> MATERIAL TO PROCESS:

▼

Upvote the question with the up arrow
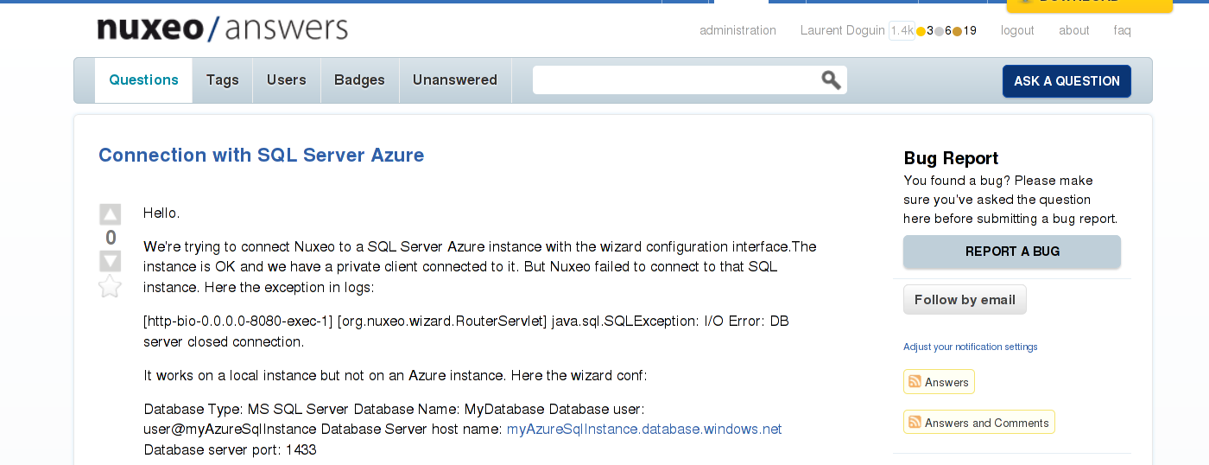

▲
▼

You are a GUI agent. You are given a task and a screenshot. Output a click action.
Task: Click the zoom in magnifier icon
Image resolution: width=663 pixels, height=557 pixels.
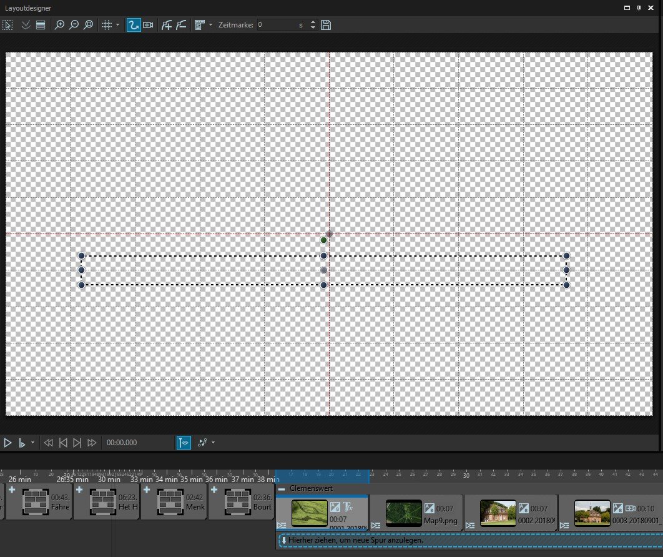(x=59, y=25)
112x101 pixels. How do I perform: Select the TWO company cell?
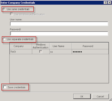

▲
▼

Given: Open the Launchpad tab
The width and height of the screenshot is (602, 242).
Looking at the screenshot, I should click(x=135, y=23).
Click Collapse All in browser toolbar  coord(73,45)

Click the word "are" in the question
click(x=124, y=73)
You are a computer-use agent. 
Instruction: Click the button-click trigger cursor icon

▲

> REQUIRED WORK:
Exercise for the records above: copy only the lines from the one with "Task: Click the zoom in magnifier icon" to the one with "112x101 pixels. How", both ends kept, and drop the pictures.

> WRITTEN RESPONSE:
Task: Click the zoom in magnifier icon
Image resolution: width=663 pixels, height=557 pixels.
(x=59, y=25)
112x101 pixels. How do I perform: Select the TWO company cell?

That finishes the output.